Figure 1 shows the benefit principle. As automatic fusion combines multiple operators into a single operator, it brings benefits in Memory Transfer Engine (MTE) movement and dynamic shape scheduling overheads. For networks with small shapes and MTE bound, it usually yields positive returns.
Automatic fusion is supported by the following AI processors:
- Atlas 350 Accelerator Card
Atlas A3 training product /Atlas A3 inference product Atlas A2 training product /Atlas A2 inference product
Technical Roadmap
The AutoFuse solution provides two fusion implementation roadmaps based on the underlying unified Ascend C IR schedule and code generation capabilities of the Ascend NPU. Ascend C IR (referred to as AscIR) is the IR for modeling in the Ascend C programming language. Figure 2 shows the roadmaps.
- Roadmap 1 is developed based on the Ascend GE framework and focuses on the NPU affinity. The three core capabilities are as follows:
- Symbolic shape inference of Ascend Intermediate Representation (Ascend IR): Variable symbols are used to express the dynamically changing shapes, so that code is generated based on the symbolic shape during compilation.
- Lowering from Ascend IR to AscIR: The low-level AscIR is used to express the computation logic of Ascend IR and determine the fusion structure.
- Fusion policy: Based on the characteristics and constraints of AscIR, the loop axes between fusion structures are combined to obtain the optimal fusion solution.
- Roadmap 2: The solution connects to the PyTorch Inductor, focuses on the ecosystem support, reuses the fusion capability of the Inductor, and converts the fusion structure expressed by Inductor IR into an Ascend C IR graph to generate code. This technical roadmap is not supported in the current version.
Fusion Principle
Automatic fusion consists of two parts: automatic fusion scope determination, and automatic generation of fused kernel source code and binary based on the fusion scope. The former is called the automatic fusion frontend, and the latter is called the automatic fusion backend (corresponding to the common underlying capability in Figure 2).

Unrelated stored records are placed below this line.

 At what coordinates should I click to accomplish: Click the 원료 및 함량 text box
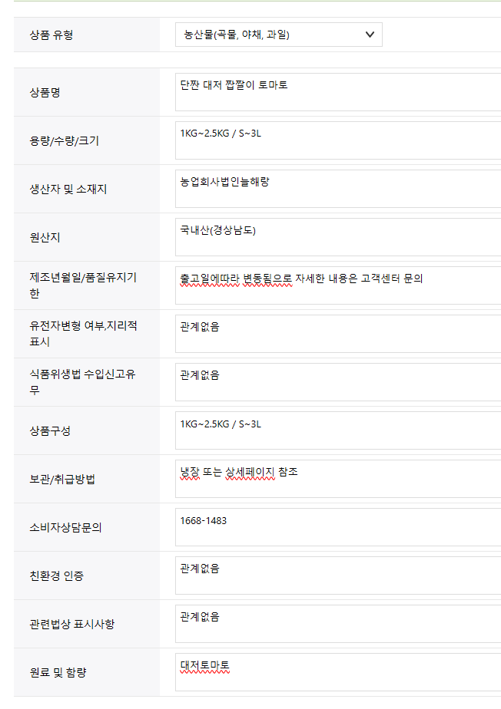click(x=338, y=672)
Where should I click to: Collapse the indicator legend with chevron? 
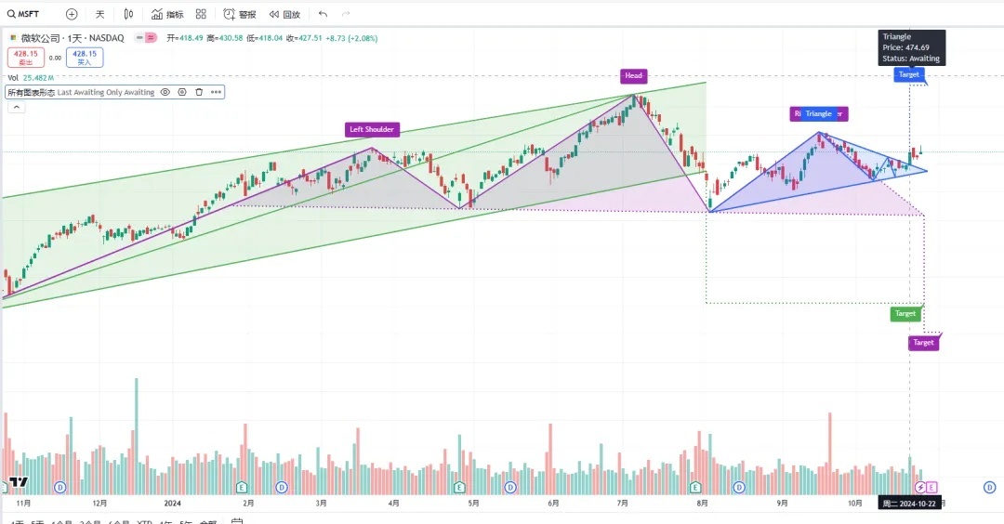[x=16, y=107]
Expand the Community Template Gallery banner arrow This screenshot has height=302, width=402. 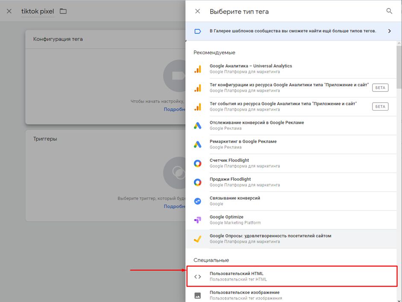pyautogui.click(x=389, y=31)
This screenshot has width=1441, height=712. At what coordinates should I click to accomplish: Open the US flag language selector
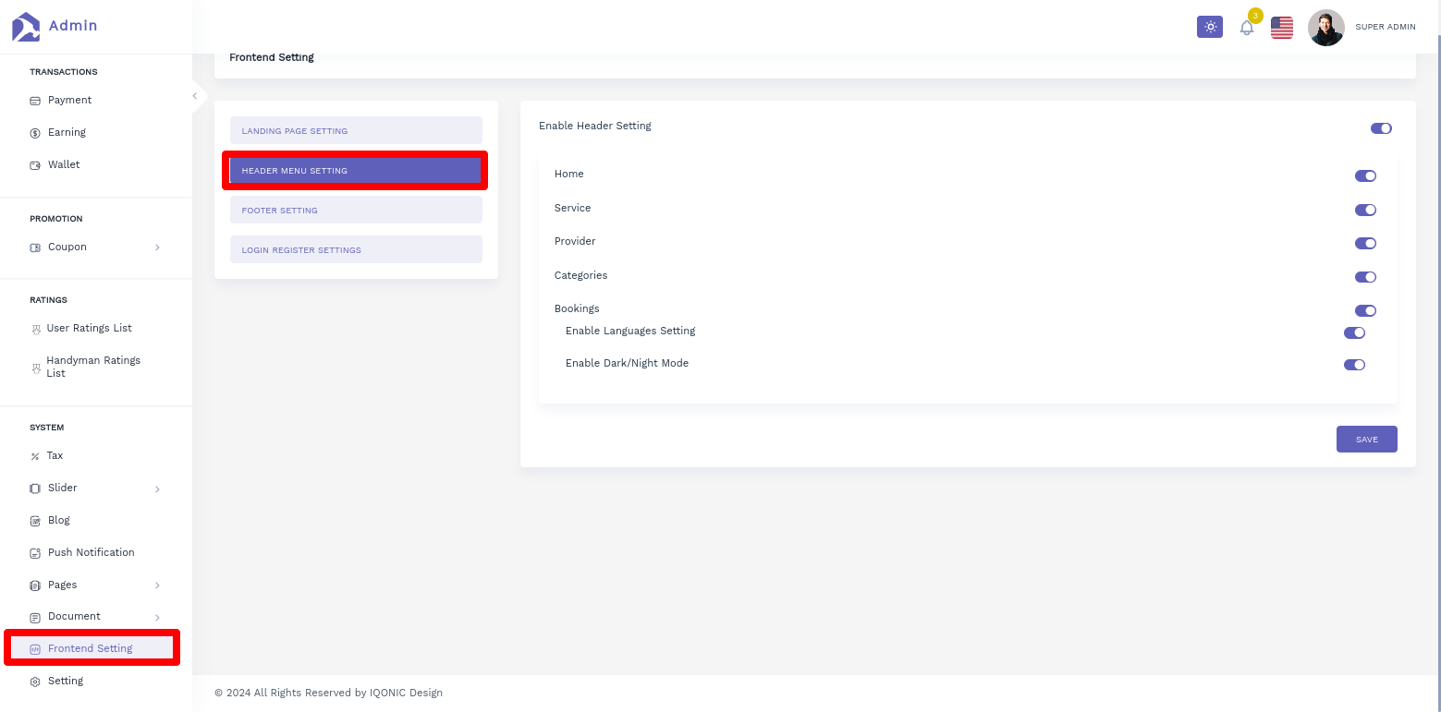[1281, 28]
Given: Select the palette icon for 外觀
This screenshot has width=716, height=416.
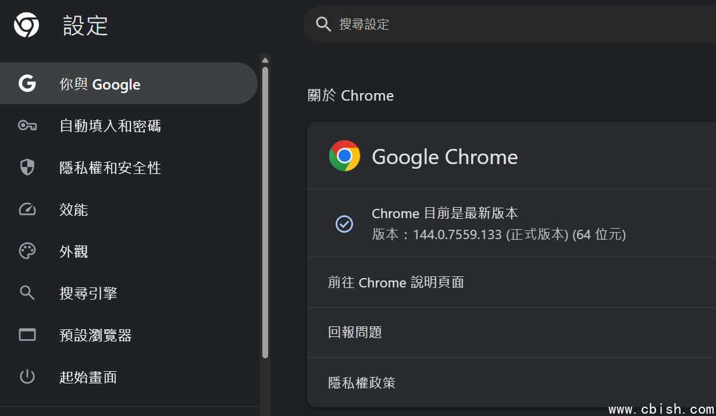Looking at the screenshot, I should pyautogui.click(x=27, y=251).
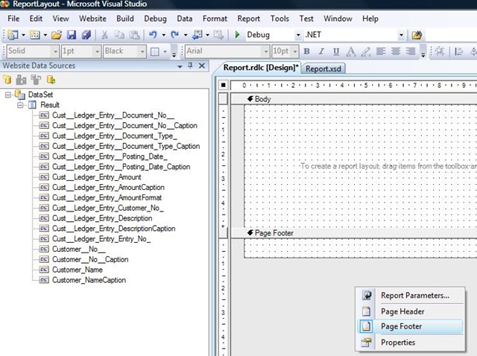477x356 pixels.
Task: Click the Report Parameters icon in context menu
Action: 366,296
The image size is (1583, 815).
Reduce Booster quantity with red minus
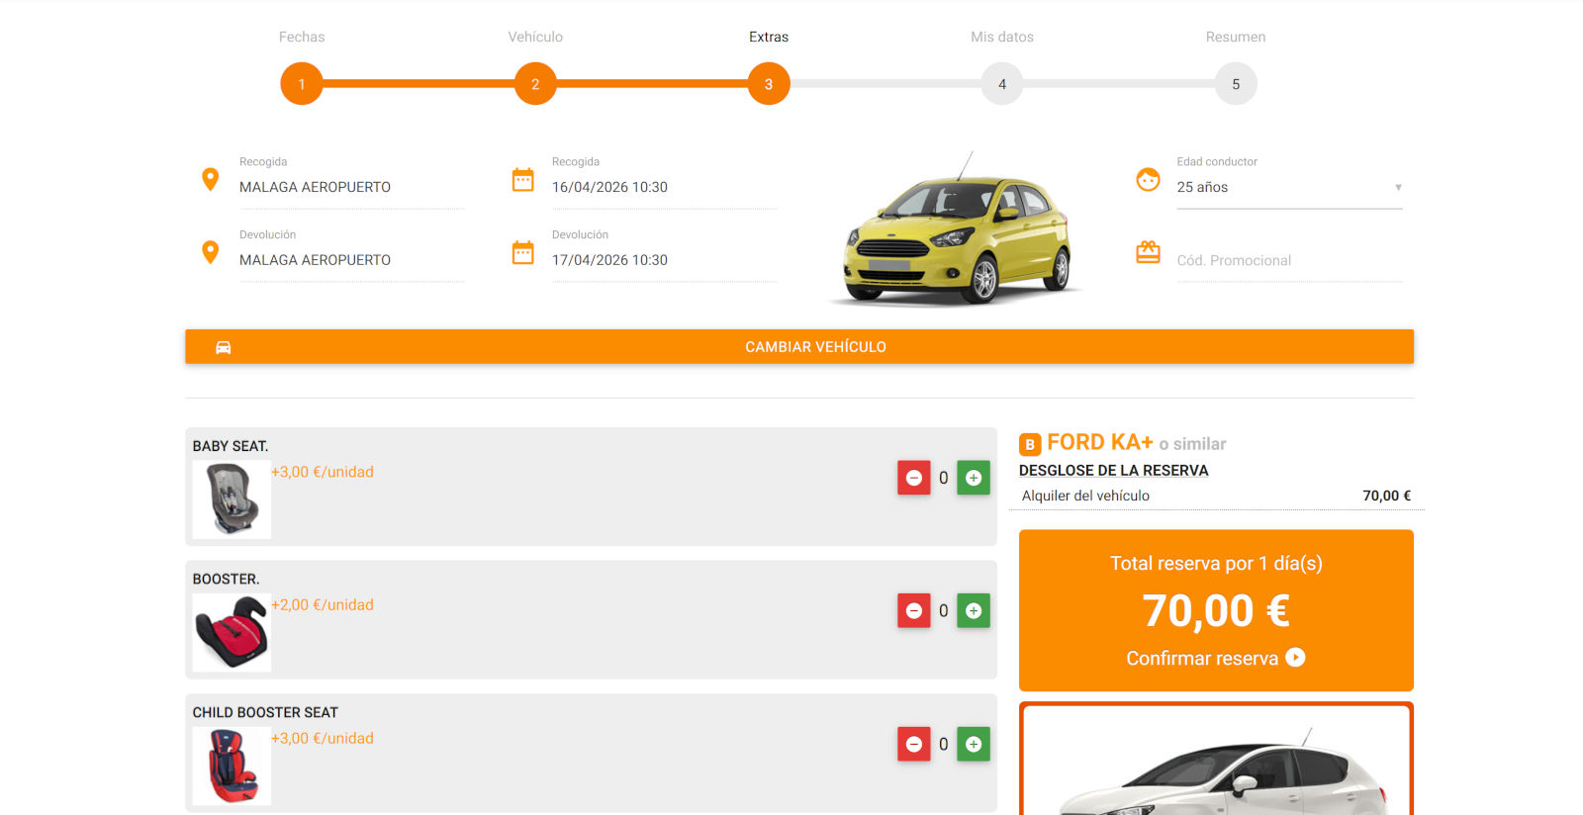914,610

The frontend determines which operators can be fused based on certain rules or configurations, and determines the fusion scope of a fused operator. The fusion scope is expressed by FusedGraph, as shown in Figure 3. FusedGraph contains at least one AscBackend node. AscBackend can be considered as an Ascend IR operator similar to ge::op::partitionedcall. It carries a subgraph object. An AscBackend node carries an AscGraph attribute, and an AscGraph contains multiple AscIR nodes. For details about AscIR and AscGraph, see AscIR and AscGraph.

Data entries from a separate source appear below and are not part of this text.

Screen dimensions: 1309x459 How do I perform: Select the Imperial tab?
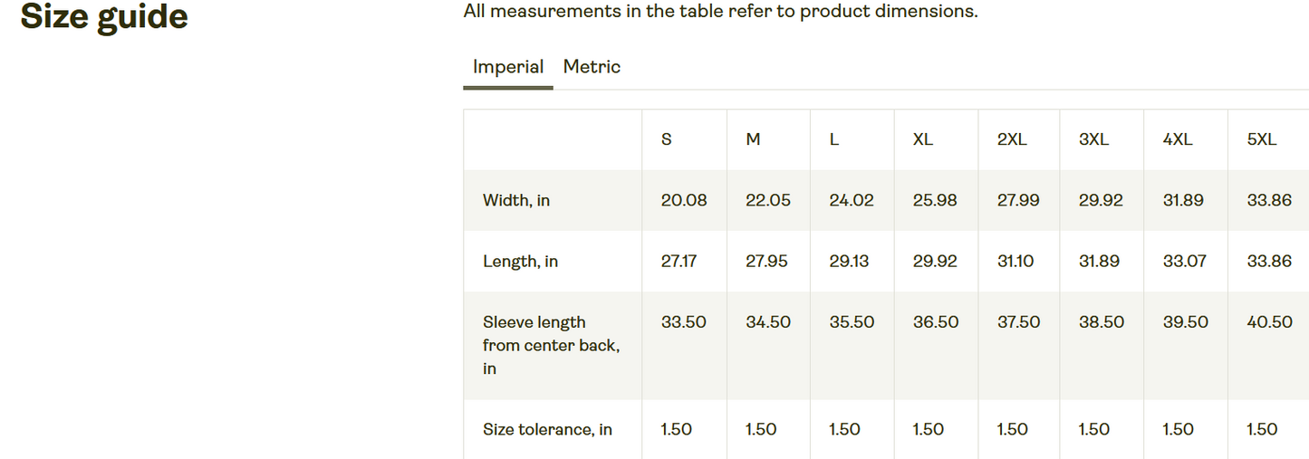click(x=508, y=67)
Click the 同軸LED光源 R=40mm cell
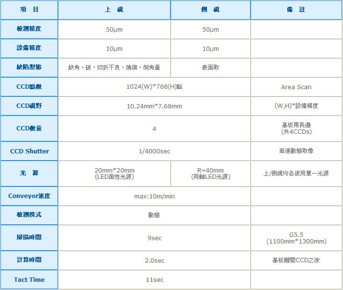343x290 pixels. 210,174
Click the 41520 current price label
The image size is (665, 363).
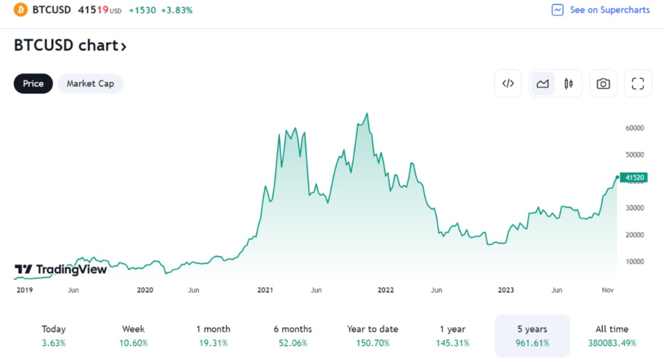(634, 177)
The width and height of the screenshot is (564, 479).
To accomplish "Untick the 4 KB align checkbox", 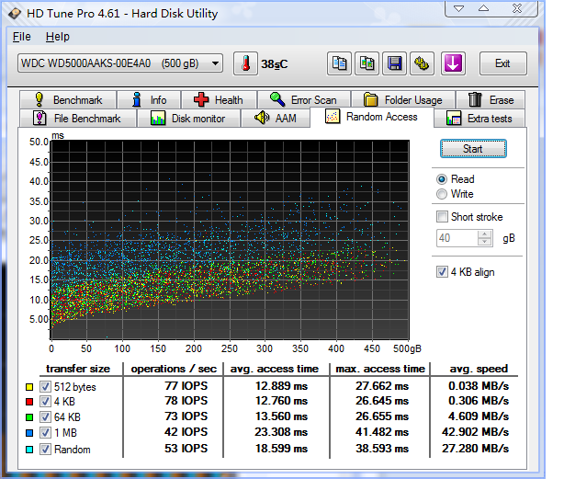I will (443, 272).
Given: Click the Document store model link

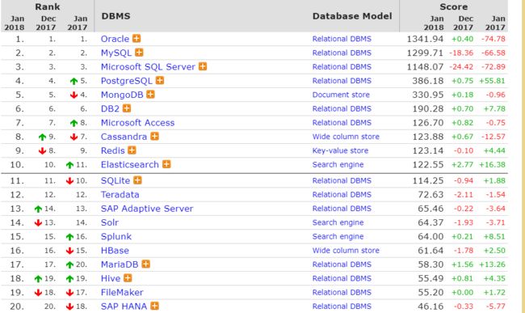Looking at the screenshot, I should click(341, 95).
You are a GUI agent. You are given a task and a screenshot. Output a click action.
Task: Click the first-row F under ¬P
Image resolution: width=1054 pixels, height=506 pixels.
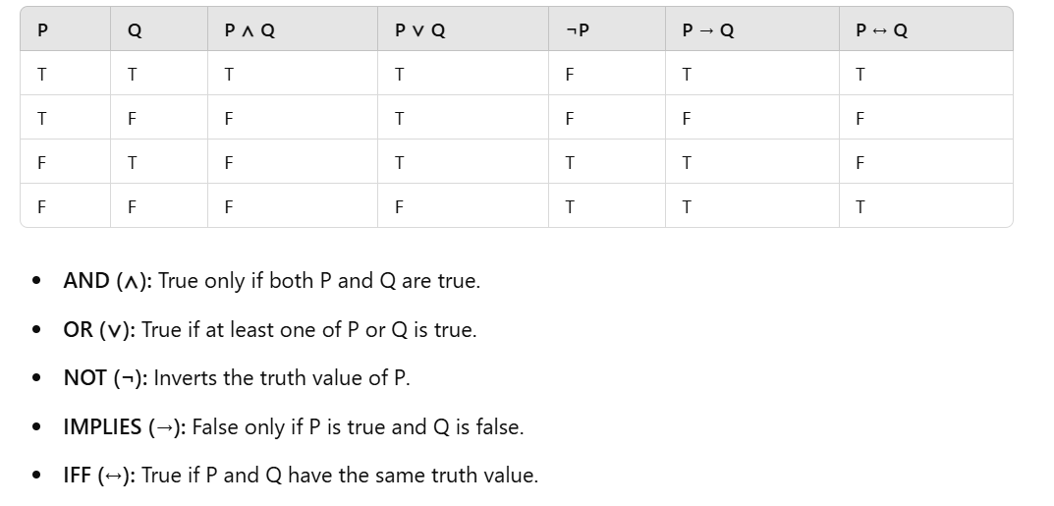tap(569, 74)
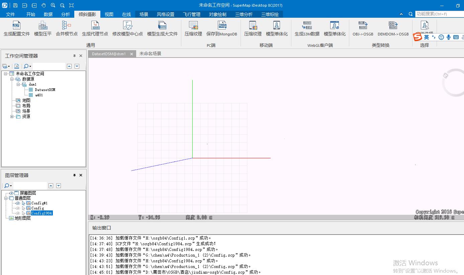Select the DatasetDSM dataset in workspace tree
The width and height of the screenshot is (464, 275).
click(x=45, y=90)
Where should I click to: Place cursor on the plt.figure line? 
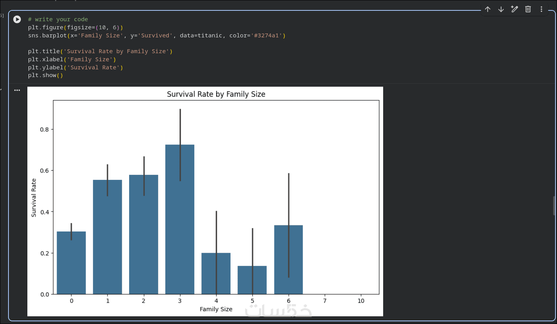pyautogui.click(x=75, y=27)
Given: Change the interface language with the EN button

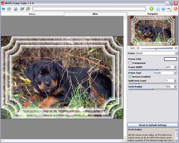Looking at the screenshot, I should (x=169, y=9).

The backend consists of the Schedule, Codegen, and Auto Tiling modules. After receiving the FusedGraph, the Schedule module generates the corresponding TilingGroups for the compute and movement nodes, and constructs the normalized TilingGroup applicable to the entire fused operator based on the TilingGroup fusion policy. Finally, the tiling policies are generated for the FusedGraph based on the normalized TilingGroup. After Codegen implementation and Auto Tiling, the kernel source code, tiling_func source code, and tiling_data source code are generated, and the host and device deliverables are compiled. For details about how automatic fusion takes effect, see AutoFuse Enabling Method. For details about the implementation principles of Schedule, Codegen, and Auto Tiling, see the corresponding sections.